More info on Hospital-Grade Products
For a full list of Hospital Grade Cords click here.
Australian Medical Requirements
Australian medical equipment used in Australia must meet AS/NZS 3200 series. There are no special requirements for cord sets, only preferences. All Australian cord sets must use a plug approved to AS/NZS 3112 and a connector approved to IEC 60320-1, or the equivalent Australian standard. cord sets for use in Australian medical applications are preferred by hospitals to have a clear, transparent plug and connector, and orange, flexible cable. These plugs and connectors must carry an Australian approval. Interpower cords carry Department of Fair Trading.
Japanese Medical Requirements
Japans medical grade standard is JIS T1021, but the hospitals make the final decision of whether they want to use a medical grade plug or not.
Danish Medical Requirements
The Danish do have a medical grade plug standard. Medical equipment that has patient contact may use the medical grade plug, however it is not required by the Danish authority.Each hospital is responsible for the use of the hospital-grade plug and socket system. The system was introduced to give hospitals and clinics the possibility to have some "clean" circuits to protect sensitive appliances. Some hospitals may require the use of hospital-grade cords in certain areas of the hospital.
Other International Medical Markets
The other international medical markets, including European markets, typically must meet EN/IEC 60601-1. At this time, there are no special performance or construction requirements for cord sets used in these applications. cord sets typically will be Class I (with ground), PVC, and black in color. We offer the common Continental European, Argentine, British, Chinese, India/South African, Israeli, Italian, and Swiss cord sets.
North American Hospital-Grade Plug Standards and Requirements
Cords used with North American medical equipment must be hospital-grade. The plug makes the cord hospital-grade. Commonly known as hospital-grade plugs, they are subject to special requirements contained in the following standards: Medical equipment standards: UL 60601-1 and CAN/CSA C22.2 no 21; Power supply cord standards: UL 817 and CAN/CSA C22.2 no 21; Attachment plug and receptacle standards: UL 498 and CAN/CSA C22.2 no 42
.The hospital-grade plug diameter conforms to NEMA WD-6 and UL 817 standards; (1) the blades must be solid instead of folded brass, (2) the blades are usually nickel-plated, and (3) the plug includes an internal cable retention device or strain relief to prevent any stress to the plug’s internal connections.
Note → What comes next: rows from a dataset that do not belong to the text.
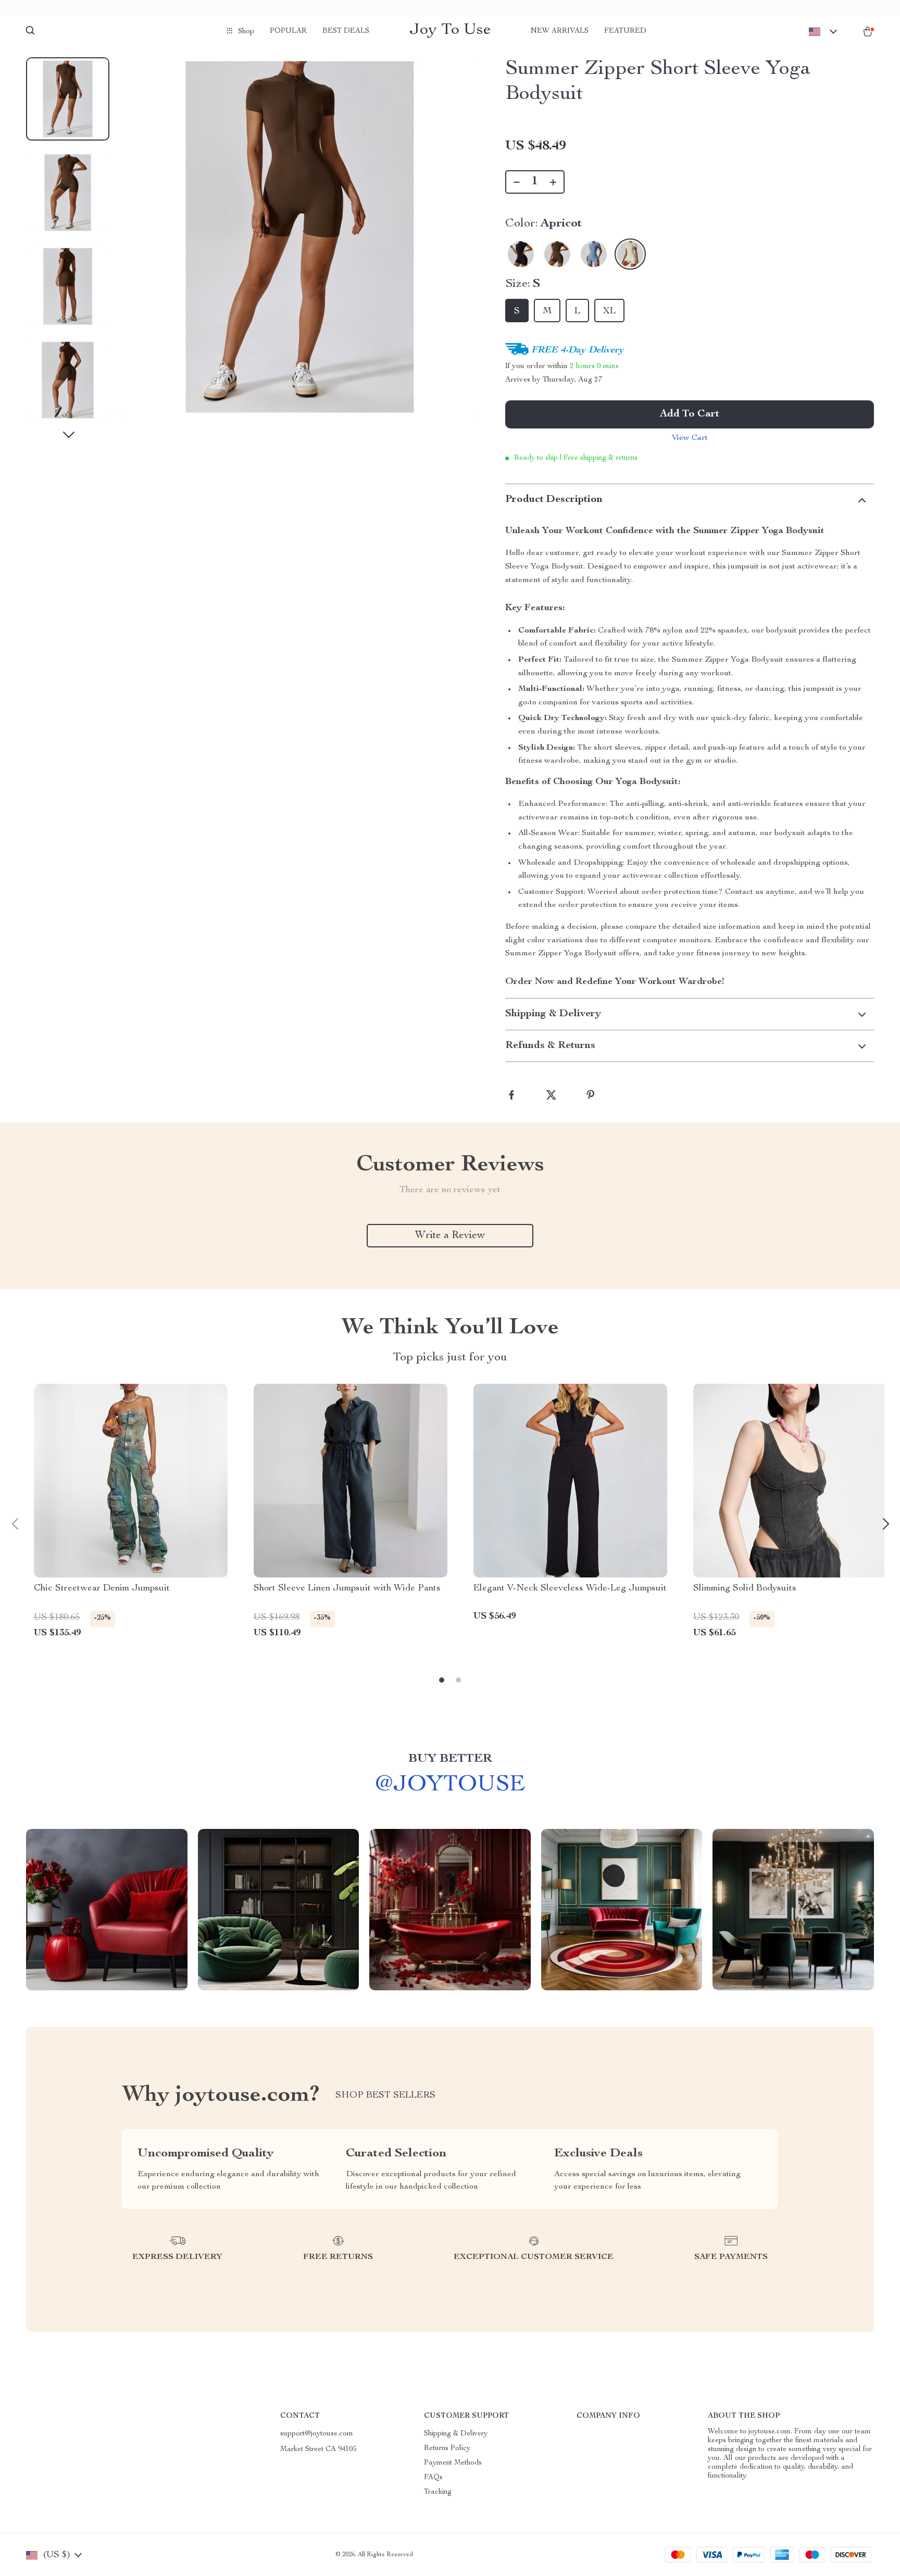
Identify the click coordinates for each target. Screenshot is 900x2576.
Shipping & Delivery (456, 2434)
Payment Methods (453, 2463)
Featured (625, 31)
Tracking (438, 2492)
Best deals (345, 31)
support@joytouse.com (316, 2434)
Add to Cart (689, 414)
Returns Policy (447, 2448)
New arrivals (560, 31)
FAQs (433, 2477)
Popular (288, 31)
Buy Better (450, 1759)
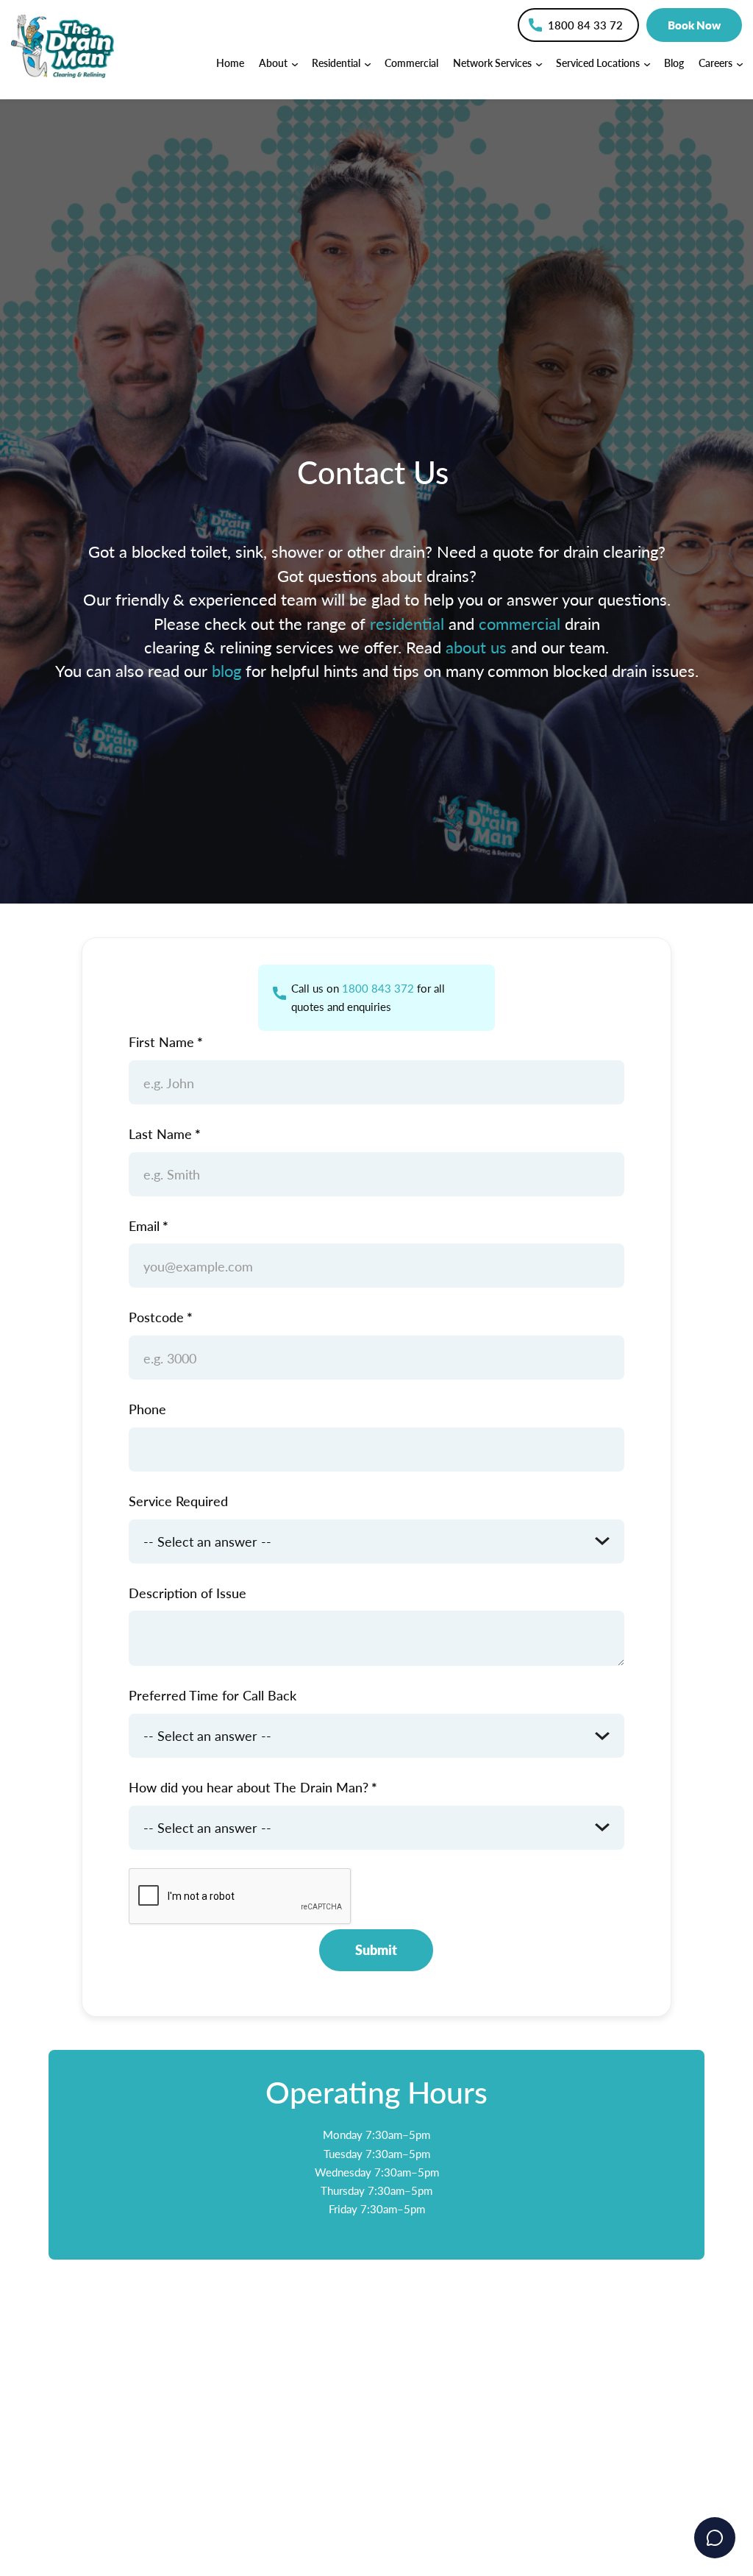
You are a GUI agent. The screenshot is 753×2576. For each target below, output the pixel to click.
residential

Interpower North American hospital-grade cords most carry the “green dot” signifying that they have been designed and tested to UL 817 and CAN/CSA C22.2 no 21 as hospital-grade power cords and cord sets. Specifically, UL 60601-1 sections 57.2 and 57.3 require that “patient care equipment” used in the “patient vicinity” must use hospital-grade attachment plugs. “Patient care equipment” and “patient vicinity” are defined in UL 60601-1 sections 2.12.19 & 2.12.20.
There are no specific maximum lengths for cords noted in the standards listed above, yet the equipment must pass the leakage current test requirements in UL 60601-1 and CAN/CSA C22.2 no 21. cord length has an effect on leakage current within a system.
It is imperative that the ground connection be reliably maintained to protect the patient and medical staff. Although many hospitals prefer that the plug be clear so that internal connections can be inspected visually, the UL and CSA standards do not mandate clear plugs, nor do they provide any restrictions on color. Gray is another common color for hospital-grade plugs and cords.
The North American hospital and medical industry frequently sees problems with hospital grade cords. These problems typically occur in frequent, and urgent, connect and disconnect applications where plugs are quickly pulled from the socket. Click here to watch the video on how to correctly plug and unplug a hospital-grade power cord.
Please note that Interpower recommends using power cords incorporating the IEC brown, blue and green/yellow conductor color coding in place of the traditional North American black, white, green conductor color coding. Wiring various country specific power cords to equipment before export, including shipment to the U.S., is simplified when standardizing on the IEC color coding system. Both the U.S. and Canadian national electrical codes, as well as UL and CSA standards, allow the use of the IEC brown, blue, and green/yellow conductor color coding.
Special medical requirements place significance on fusing and filtering when selecting power entry modules and other components used in medical equipment. Patient-connected medical equipment can be subjected to low-leakage current requirements. The use of a low leakage filter in the 5µA range at 250VAC is desirable. In addition, fusing of both line and neutral connectors may be required (i.e. double fusing).